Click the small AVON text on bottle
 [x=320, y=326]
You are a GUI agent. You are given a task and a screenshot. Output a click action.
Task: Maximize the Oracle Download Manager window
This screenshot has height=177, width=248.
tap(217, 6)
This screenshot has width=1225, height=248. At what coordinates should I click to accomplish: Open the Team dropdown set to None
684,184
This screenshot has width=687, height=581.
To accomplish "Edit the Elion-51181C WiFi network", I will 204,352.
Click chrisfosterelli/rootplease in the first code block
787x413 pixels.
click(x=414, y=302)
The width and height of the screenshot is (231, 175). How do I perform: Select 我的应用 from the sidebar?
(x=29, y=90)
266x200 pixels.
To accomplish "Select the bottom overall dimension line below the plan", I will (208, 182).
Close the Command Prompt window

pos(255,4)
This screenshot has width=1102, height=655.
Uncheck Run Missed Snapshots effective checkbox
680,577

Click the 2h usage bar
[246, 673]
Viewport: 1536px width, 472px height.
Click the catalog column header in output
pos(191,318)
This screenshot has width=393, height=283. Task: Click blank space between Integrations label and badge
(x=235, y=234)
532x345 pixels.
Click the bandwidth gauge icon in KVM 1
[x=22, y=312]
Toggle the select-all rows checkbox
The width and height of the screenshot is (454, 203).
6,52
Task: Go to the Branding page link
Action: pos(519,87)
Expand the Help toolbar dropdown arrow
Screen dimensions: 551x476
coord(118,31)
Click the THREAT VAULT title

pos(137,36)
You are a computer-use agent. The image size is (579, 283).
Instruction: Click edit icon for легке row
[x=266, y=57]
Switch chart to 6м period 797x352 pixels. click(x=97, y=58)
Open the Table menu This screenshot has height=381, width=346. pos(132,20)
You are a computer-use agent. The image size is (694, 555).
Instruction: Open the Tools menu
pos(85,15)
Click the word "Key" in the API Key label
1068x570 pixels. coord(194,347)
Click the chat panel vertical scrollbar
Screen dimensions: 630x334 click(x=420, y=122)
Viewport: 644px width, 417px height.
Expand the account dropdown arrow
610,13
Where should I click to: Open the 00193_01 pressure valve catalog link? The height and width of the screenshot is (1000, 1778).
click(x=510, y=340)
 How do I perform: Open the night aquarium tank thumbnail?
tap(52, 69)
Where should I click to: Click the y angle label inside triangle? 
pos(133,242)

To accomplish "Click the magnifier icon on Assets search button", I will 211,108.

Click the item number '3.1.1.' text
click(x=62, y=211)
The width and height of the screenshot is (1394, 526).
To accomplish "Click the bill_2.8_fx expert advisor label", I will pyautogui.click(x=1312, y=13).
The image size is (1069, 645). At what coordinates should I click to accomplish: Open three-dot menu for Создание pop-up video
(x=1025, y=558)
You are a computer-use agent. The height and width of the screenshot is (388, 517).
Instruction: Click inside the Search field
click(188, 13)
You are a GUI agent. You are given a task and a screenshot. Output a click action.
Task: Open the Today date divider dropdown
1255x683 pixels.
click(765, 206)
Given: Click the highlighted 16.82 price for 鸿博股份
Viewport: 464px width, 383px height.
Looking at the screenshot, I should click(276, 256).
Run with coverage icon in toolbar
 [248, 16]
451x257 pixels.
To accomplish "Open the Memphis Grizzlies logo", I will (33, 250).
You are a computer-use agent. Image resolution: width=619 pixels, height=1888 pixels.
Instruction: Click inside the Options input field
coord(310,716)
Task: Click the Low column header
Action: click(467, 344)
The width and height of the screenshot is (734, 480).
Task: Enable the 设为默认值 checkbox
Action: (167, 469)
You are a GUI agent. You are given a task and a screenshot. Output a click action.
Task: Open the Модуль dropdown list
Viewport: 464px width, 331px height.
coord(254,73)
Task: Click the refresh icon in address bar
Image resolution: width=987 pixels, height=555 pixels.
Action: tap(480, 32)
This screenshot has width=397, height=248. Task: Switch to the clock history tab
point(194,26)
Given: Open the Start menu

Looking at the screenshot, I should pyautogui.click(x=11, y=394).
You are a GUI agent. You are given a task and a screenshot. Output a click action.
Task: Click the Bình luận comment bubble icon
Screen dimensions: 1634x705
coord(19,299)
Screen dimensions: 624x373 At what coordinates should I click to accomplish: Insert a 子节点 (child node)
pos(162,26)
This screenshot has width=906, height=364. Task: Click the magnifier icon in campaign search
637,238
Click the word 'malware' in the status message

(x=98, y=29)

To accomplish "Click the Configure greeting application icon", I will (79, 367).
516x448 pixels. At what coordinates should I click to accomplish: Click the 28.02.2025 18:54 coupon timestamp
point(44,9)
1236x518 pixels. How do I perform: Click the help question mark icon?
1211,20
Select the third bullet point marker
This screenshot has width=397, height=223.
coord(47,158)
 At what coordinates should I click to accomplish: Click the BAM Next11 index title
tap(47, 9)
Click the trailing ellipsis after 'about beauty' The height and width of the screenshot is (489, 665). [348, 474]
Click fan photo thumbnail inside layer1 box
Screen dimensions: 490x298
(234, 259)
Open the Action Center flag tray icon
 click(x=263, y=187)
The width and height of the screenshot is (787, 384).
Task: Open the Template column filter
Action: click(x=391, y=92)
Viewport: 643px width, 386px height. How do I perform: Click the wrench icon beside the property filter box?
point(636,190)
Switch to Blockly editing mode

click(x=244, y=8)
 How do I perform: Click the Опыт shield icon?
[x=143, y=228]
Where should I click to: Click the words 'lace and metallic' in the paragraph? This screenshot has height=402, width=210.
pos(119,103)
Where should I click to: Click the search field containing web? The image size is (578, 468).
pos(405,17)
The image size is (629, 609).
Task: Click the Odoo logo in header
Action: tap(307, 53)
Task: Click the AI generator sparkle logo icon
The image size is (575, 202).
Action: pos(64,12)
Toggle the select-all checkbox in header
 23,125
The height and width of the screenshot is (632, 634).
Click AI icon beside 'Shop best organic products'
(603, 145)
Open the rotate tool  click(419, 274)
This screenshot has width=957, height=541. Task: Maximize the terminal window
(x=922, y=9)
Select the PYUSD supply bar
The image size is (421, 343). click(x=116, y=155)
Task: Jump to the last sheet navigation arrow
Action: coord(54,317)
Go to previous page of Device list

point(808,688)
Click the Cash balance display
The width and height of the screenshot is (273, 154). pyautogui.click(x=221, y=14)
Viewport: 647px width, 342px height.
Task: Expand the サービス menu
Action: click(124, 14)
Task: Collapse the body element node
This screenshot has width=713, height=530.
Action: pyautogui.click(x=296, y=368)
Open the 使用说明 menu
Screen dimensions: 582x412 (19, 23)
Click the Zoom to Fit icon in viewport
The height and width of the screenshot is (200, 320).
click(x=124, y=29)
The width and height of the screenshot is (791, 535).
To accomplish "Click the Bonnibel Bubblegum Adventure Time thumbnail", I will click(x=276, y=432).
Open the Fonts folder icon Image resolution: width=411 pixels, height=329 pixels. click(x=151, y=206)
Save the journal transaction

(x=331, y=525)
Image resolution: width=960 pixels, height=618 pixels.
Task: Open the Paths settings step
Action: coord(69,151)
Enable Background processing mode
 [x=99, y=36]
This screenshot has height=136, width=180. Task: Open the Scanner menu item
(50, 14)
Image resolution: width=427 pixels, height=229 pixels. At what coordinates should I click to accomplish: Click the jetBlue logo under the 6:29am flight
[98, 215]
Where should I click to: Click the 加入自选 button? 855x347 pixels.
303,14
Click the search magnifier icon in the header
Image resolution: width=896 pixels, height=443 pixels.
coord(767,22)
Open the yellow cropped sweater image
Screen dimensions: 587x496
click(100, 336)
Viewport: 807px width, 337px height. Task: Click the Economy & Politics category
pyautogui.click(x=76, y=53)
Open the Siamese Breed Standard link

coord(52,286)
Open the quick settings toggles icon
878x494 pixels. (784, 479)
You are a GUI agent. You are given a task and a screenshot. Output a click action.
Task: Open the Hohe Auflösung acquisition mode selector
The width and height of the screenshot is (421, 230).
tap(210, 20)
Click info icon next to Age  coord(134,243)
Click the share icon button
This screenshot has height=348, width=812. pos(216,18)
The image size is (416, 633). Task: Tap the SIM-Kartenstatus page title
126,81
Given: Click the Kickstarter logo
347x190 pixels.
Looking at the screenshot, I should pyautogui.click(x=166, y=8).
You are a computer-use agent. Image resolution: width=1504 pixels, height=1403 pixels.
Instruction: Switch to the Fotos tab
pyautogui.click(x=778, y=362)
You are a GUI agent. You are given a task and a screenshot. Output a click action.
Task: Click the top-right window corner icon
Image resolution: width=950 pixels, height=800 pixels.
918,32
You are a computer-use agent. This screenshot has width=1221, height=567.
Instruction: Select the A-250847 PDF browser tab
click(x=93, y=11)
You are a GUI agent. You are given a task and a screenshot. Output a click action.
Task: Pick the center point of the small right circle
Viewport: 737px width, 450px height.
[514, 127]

====

- **The problem**
Out of the listing above, reproduce exactly the lines from the one with "The width and height of the screenshot is (1394, 526)." up to and including the one with "Given: Click the highlighted".

- **Result**
The width and height of the screenshot is (1394, 526).
To accomplish "Click the bill_2.8_fx expert advisor label", I will pyautogui.click(x=1312, y=13).
The image size is (1069, 645). At what coordinates should I click to accomplish: Open three-dot menu for Создание pop-up video
(x=1025, y=558)
You are a computer-use agent. The height and width of the screenshot is (388, 517).
Instruction: Click inside the Search field
click(188, 13)
You are a GUI agent. You are given a task and a screenshot. Output a click action.
Task: Open the Today date divider dropdown
1255x683 pixels.
click(765, 206)
Given: Click the highlighted 16.82 price for 鸿博股份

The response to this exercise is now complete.